Though the options may be infinite, one certainty is that science and technology will continue to play a central role in the industry’s growth.
“We believe tech-based innovation is critical to success in this segment,” says Smith.
It’s the ability to innovate that prompted Bonnie Herzog’s oft-cited prediction that electronic cigarettes could outsell combustible cigarettes within the next decade—a prediction that even Herzog acknowledges would need to be updated if the e-cig industry loses some of its ability to innovate.
“If innovation and technology are stifled in some way, it won’t be 10 years; it might take longer,” she says. “Ultimately, what the consumer wants is something that’s very similar [but less harmful] than the traditional smoking experience.”

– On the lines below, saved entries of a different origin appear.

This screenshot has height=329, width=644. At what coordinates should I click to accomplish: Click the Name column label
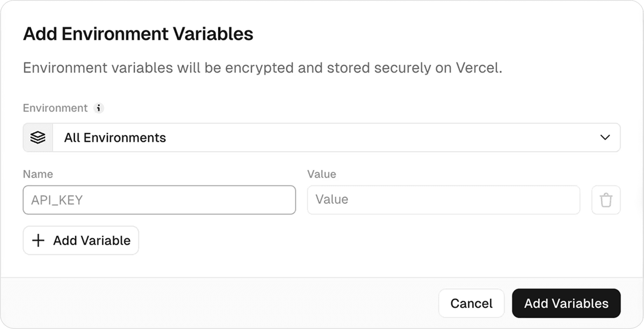coord(38,174)
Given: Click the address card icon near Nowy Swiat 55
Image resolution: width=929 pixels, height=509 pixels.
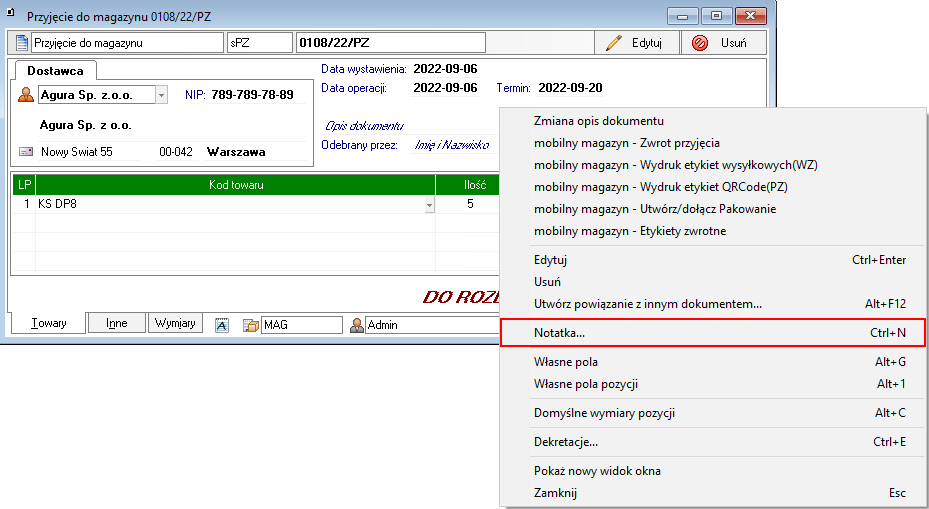Looking at the screenshot, I should (x=26, y=152).
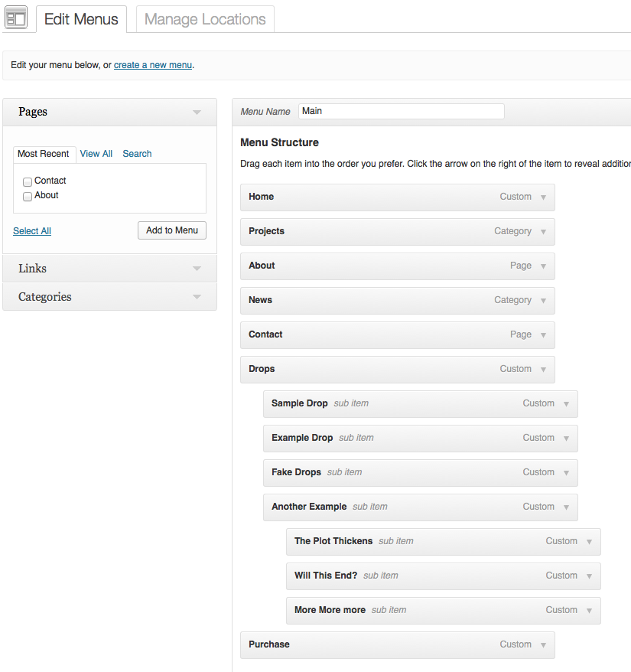Switch to the Manage Locations tab
The width and height of the screenshot is (631, 672).
click(x=205, y=20)
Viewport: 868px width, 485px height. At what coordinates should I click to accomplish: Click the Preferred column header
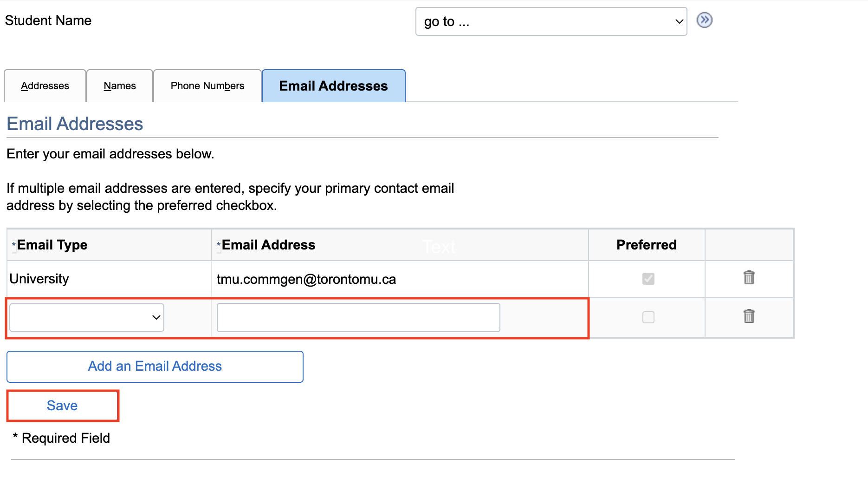pyautogui.click(x=646, y=245)
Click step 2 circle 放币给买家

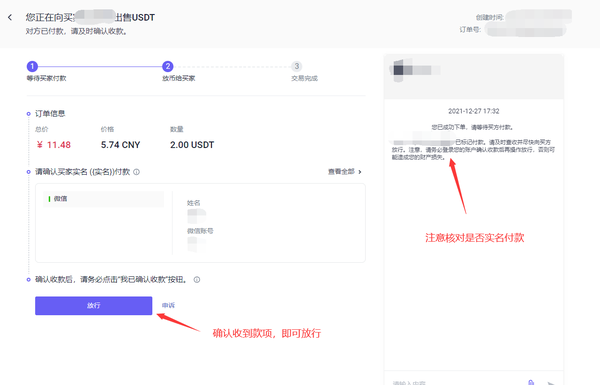tap(168, 67)
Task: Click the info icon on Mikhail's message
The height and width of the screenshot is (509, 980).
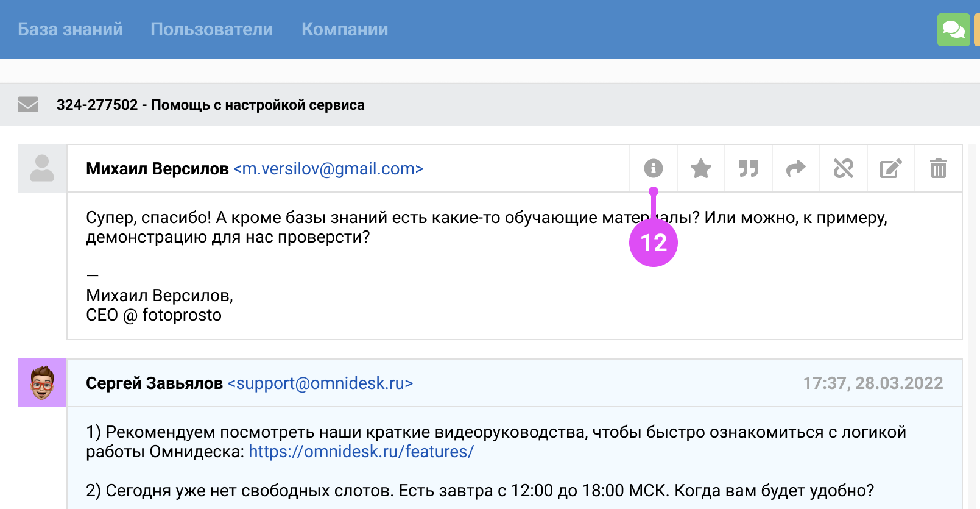Action: click(653, 168)
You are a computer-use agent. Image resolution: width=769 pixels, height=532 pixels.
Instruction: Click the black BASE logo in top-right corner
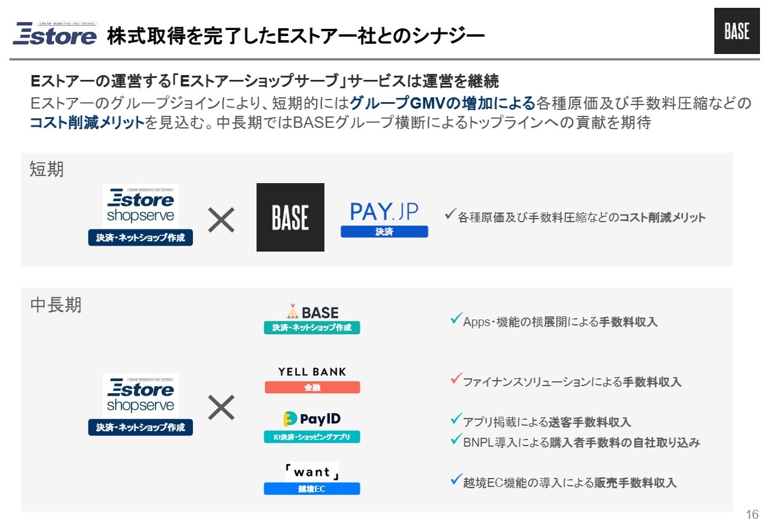click(737, 31)
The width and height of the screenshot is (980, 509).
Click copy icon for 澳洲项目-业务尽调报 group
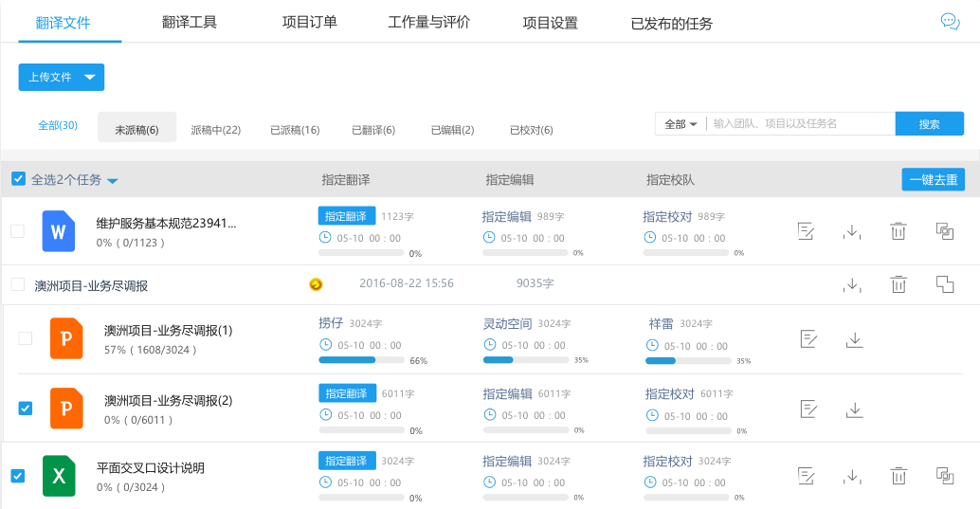click(944, 283)
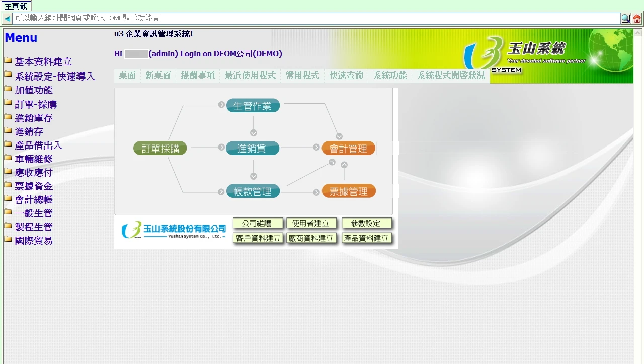Switch to the 提醒事項 tab

click(198, 76)
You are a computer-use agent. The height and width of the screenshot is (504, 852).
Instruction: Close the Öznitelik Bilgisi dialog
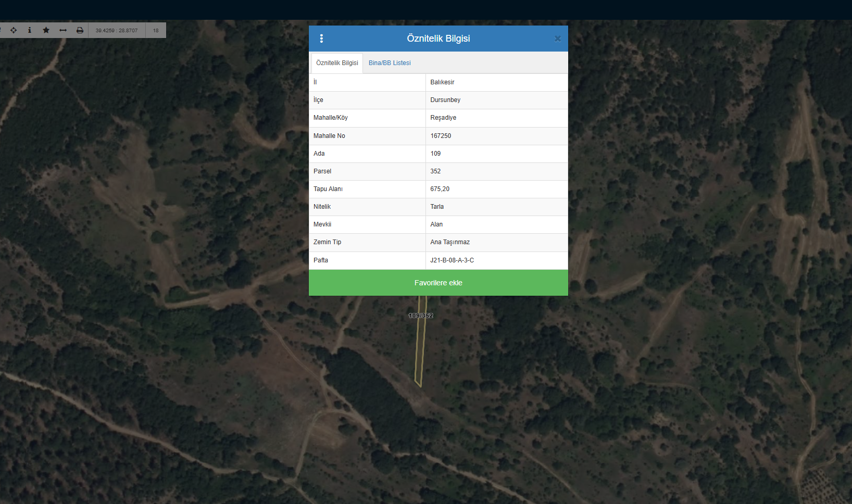click(x=557, y=39)
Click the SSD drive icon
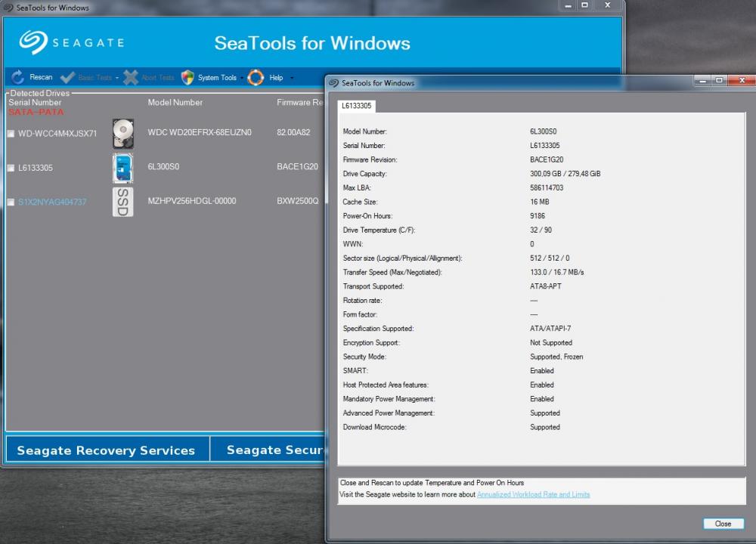The image size is (756, 544). click(x=123, y=202)
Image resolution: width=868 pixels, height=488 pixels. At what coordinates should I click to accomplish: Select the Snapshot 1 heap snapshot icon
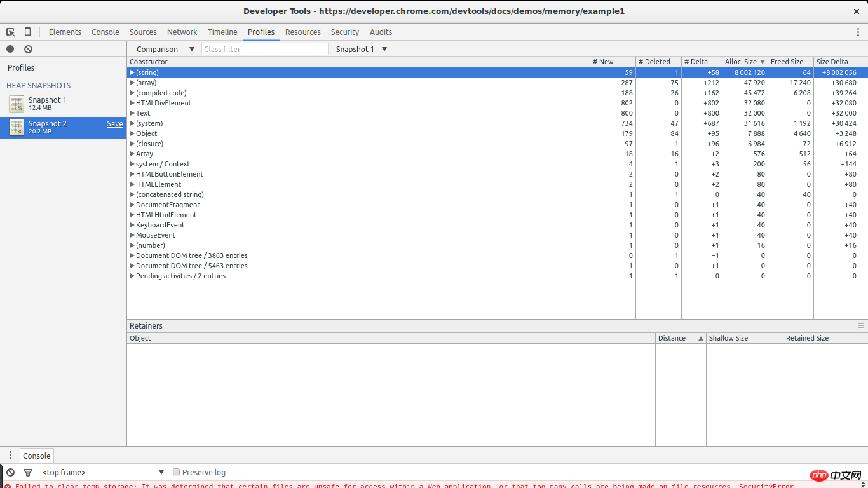pos(17,104)
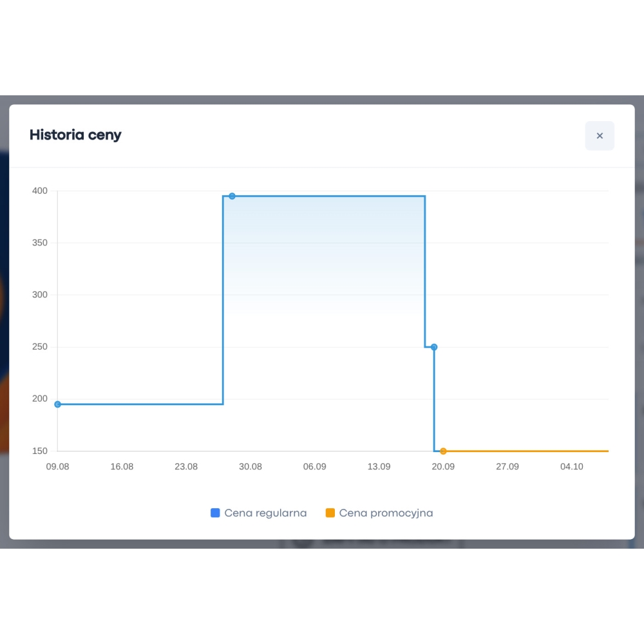This screenshot has width=644, height=644.
Task: Click the 250 value axis label
Action: pos(40,346)
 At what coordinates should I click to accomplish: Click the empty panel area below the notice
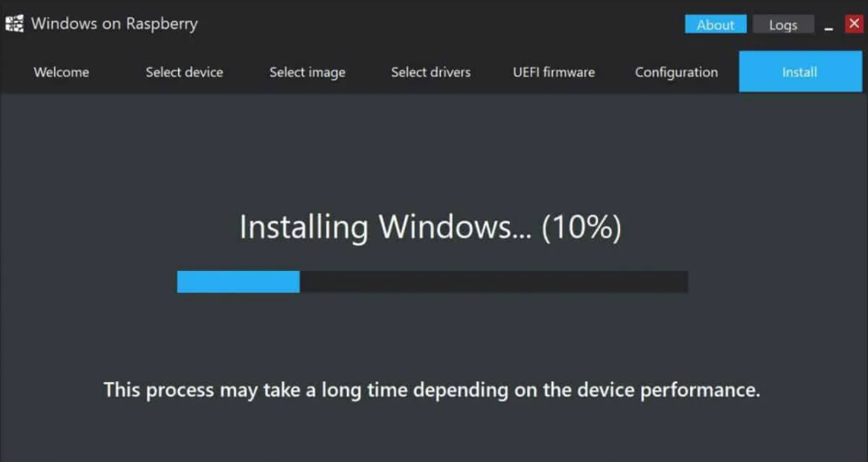point(432,432)
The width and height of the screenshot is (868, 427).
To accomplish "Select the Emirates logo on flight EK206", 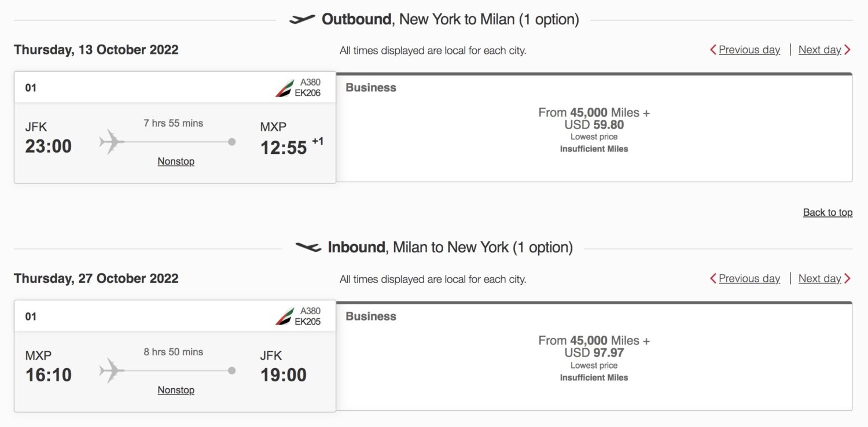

And, as Verleur and countless others have said, the industry hasn’t quite replicated the experience of combustible cigarettes yet.
“E-cig consumers have told us that the current products on the market, while satisfying their demand, have not yet met their complete needs,” says Denk. “We believe that we have the best product on the market currently, but we also understand that the electronic-cigarette category is in its infancy and there is plenty of room for continued innovation.”
Only time will tell whether regulatory agencies will recognize the tech element of electronic cigarettes and allow them to grow like other technology products, or restrict the industry with tobacco-like regulations. For now, the industry holds its collective breath.
“Technology is our industry’s lifeblood,” Verleur says. “The industry will only grow with advances in technology and sustained innovation. We, as a category, still have work to do.”
The China Debate
Companies such as Miami-based V2 Cigs and Jacksonville, Fla.-based Swisher cite U.S.- based e-liquid production and assembly as ways their products stand out to consumers. Because virtually all electronic-cigarette manufacturing is based in China, many consumers and retailers have expressed concerns over quality control. Miguel Martin of Logic Technologies argues that this stigma isn’t necessarily accurate.
“I would remind people that their iPhones, iPads and—in a lot of cases—their medical devices are made in China,” he says. “No one should feel like [being manufactured in China] is a knock on any electronic or technology-based product.”
Still—as is the case with iPhones and medical devices—there are valid concerns when any consumer product is being manufactured abroad, which is why Martin lists quality control as “critically important.” It’s why many e-cigarette companies not only have employees living in China to oversee the process, but also send U.S.-based honchos to the East on a regular basis to review the manufacturing themselves.
Besides the manufacturing process, e-cig companies also have to worry about the quality of the products once they arrive in the United States. Shipping electronic cigarettes from halfway across the globe means a great deal of time passes from when a product is assembled to when it’s consumed. Martin says this is why Logic ships its products by air—not via boat, which is cheaper but more time-consuming—and also uses a large 300 megahertz lithium battery.
“It makes a big difference, regardless of shipping,” he says. “A superior battery ensures that from the beginning of the use of the unit to the end of the use of the unit, you’re getting a consistent high-quality puff. When you have a lithium-based battery the size that we have, it makes a big difference, which has translated into higher adult consumer satisfaction and market share.”